TEXTAUSZUG:
______

Jetzt Landesbediensteter
Anwalt soll über Viertelmillion von Häuslbauern veruntreut haben
Ausgerechnet ein Jurist, von dem man eigentlich annehmen müsste, dass er die Gesetze kennt und befolgt, soll zwischen 2017 und 2022 als Rechtsanwalt und Treuhänder Gelder von Klienten veruntreut haben.
Insgesamt 253.225 Euro soll er nicht vertrags- und widmungsgemäß weitergeleitet, sondern sich oder Dritte unrechtmäßig bereichert haben. Es soll mindestens 17 Opfer geben – alles ehemalige Klienten des Ex-Anwaltes, für die er im Zuge des Hausbaus bzw. des Erwerbs eines Eigenheims tätig war.
Der Anwalt, gegen den mittlerweile ermittelt wird, ist inzwischen nicht mehr als Anwalt tätig, allerdings als Jurist bei einer Einrichtung des Landes Steiermark.
Geld für Gebühren und Steuern kassiert...
Eines der mutmaßlichen Opfer ist Heimo Stramitzer, Chef einer steirischen Baumeister- und Holzbaumeisterfirma. Der verdächtigte Anwalt soll seit 2012 mit sämtlichen Rechtsangelegenheiten betraut gewesen sein, auch als Treuhänder.
Er sei deshalb immer wieder für Projekte beauftragt und bezahlt worden, um diese nach dem Bauträgervertragsgesetz abzuwickeln. Dabei ging es auch um die Weiterleitung von Eintragungsgebühren und Grunderwerbsteuer.
Es habe zunächst nie begründete Zweifel an dessen Arbeitsweise gegeben, schildert Stramitzer. Man habe sich zudem darauf verlassen, dass der Anwalt regelmäßig durch die steiermärkische Rechtsanwaltskammer überprüft werde, deren Mitglied er war.
2023 will der Bauträger aber herausgefunden haben, dass der damalige Treuhänder mutmaßlich über Jahre hinweg immer wieder Kunden nicht ins Grundbuch eingetragen haben soll. Eintragungsgebühr und Grunderwerbsteuer kassierte er trotzdem wie vereinbart.
... aber nicht im Grundbuch
"Wir haben dann Grundbuchauszüge heruntergeladen und uns ist aufgefallen, dass wir nicht im Grundbuch sind", schildert Stramitzer in "Treffpunkt Österreich".
Aber nicht nur sein Unternehmen war betroffen: "Dann ist uns aufgefallen, dass etliche Leute nicht im Grundbuch stehen, obwohl die Bauträgerprojekte bereits abgeschlossen und schon länger her waren", so der Bauunternehmer weiter.
Video: Treffpunkt Österreich vom 11.07.2025
Steht man nicht im Grundbuch, führt das zu Problemen und beschneidet in den gesetzlichen Rechten, wie Stramitzer erklärt: "Ich bin nicht rechtmäßiger Grundeigentümer. Ich habe kein Mitspracherecht bei Bauten, die direkt neben mir gebaut werden oder ich habe keine Nachbarrechte, wenn zehn Kilometer weiter ein Saustall errichtet wird."

______

GEGEBENE DATEN:

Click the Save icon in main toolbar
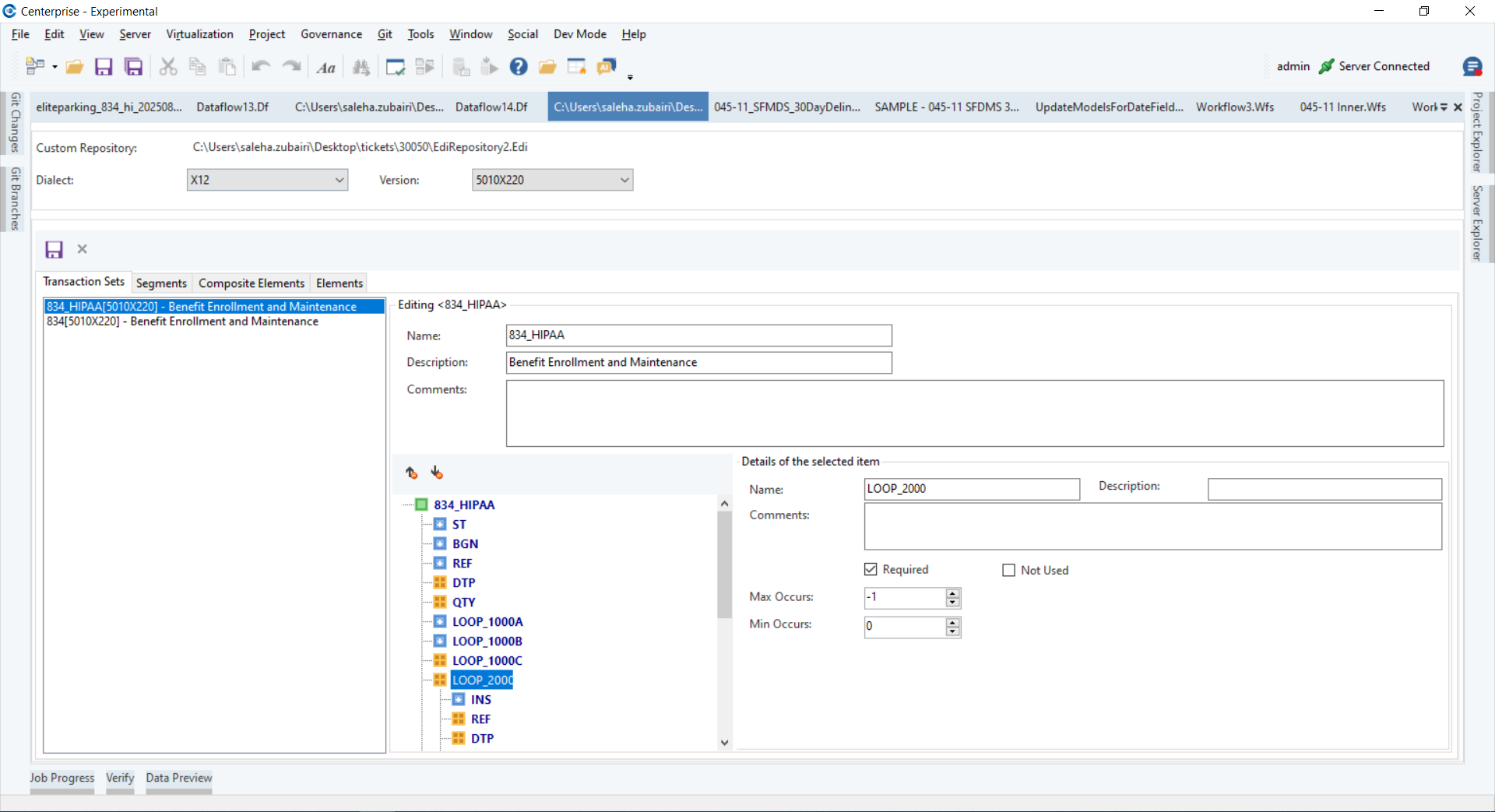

______

AUFGABENLISTE:
a - Übersetze diesen Satz aus dem Bericht über den Anwalt ins Englische: „Der Anwalt, gegen den mittlerweile ermittelt wird, ist inzwischen nicht mehr als Anwalt tätig, allerdings als Jurist bei einer Einrichtung des Landes Steiermark.“
b - Entnimm dem Bericht über den Anwalt wortgetreu die Stelle, die bei den Worten „Jetzt Landesbediensteter“ beginnt, und hör nach „Eigenheims tätig war.“ auf.
c - Bitte setz den Bericht über den Anwalt im Anschluss an seinen letzten Satz fort.
Das Material hat mit dem Bericht über den Anwalt nichts zu tun.

LÖSUNGEN:
a - The lawyer, who is now under investigation, no longer works as a lawyer, but as a legal professional at an institution of the state of Styria.

b -
Jetzt Landesbediensteter
Anwalt soll über Viertelmillion von Häuslbauern veruntreut haben
Ausgerechnet ein Jurist, von dem man eigentlich annehmen müsste, dass er die Gesetze kennt und befolgt, soll zwischen 2017 und 2022 als Rechtsanwalt und Treuhänder Gelder von Klienten veruntreut haben.
Insgesamt 253.225 Euro soll er nicht vertrags- und widmungsgemäß weitergeleitet, sondern sich oder Dritte unrechtmäßig bereichert haben. Es soll mindestens 17 Opfer geben – alles ehemalige Klienten des Ex-Anwaltes, für die er im Zuge des Hausbaus bzw. des Erwerbs eines Eigenheims tätig war.

c -
Heimo Stramitzer erstattet Anzeige. Die Staatsanwaltschaft Graz hat Anfang Mai ein Ermittlungsverfahren gegen den ehemaligen Treuhänder eingeleitet, wie sie gegenüber PULS 24 bestätigt.
Es geht um den Verdacht der Veruntreuung nach §133 Abs 1 und 2 erster Fall StGB. Es gilt die Unschuldsvermutung.
Zahlreiche weitere Opfer
Stramitzer geht von mindestens 17 weiteren Fällen aus. PULS 24 konnte ein weiteres mutmaßliches Opfer erreichen, ebenso den Tiroler Rechtsanwalt Michael Fischer, der sechs steirische Jungfamilien vertritt, die immer noch nicht im Grundbuch stehen.
2021/2022 schlossen diese einen Kauf- und Bauträgervertrag über sechs Doppelhäuser ab, die sie über Heimo Stramitzers Bauträgerfirma erworben haben. Diese wurden im Frühjahr 2023 übergeben, jedoch stehen die Häuslbauer bis dato immer noch nicht als Eigentümer im Grundbuch.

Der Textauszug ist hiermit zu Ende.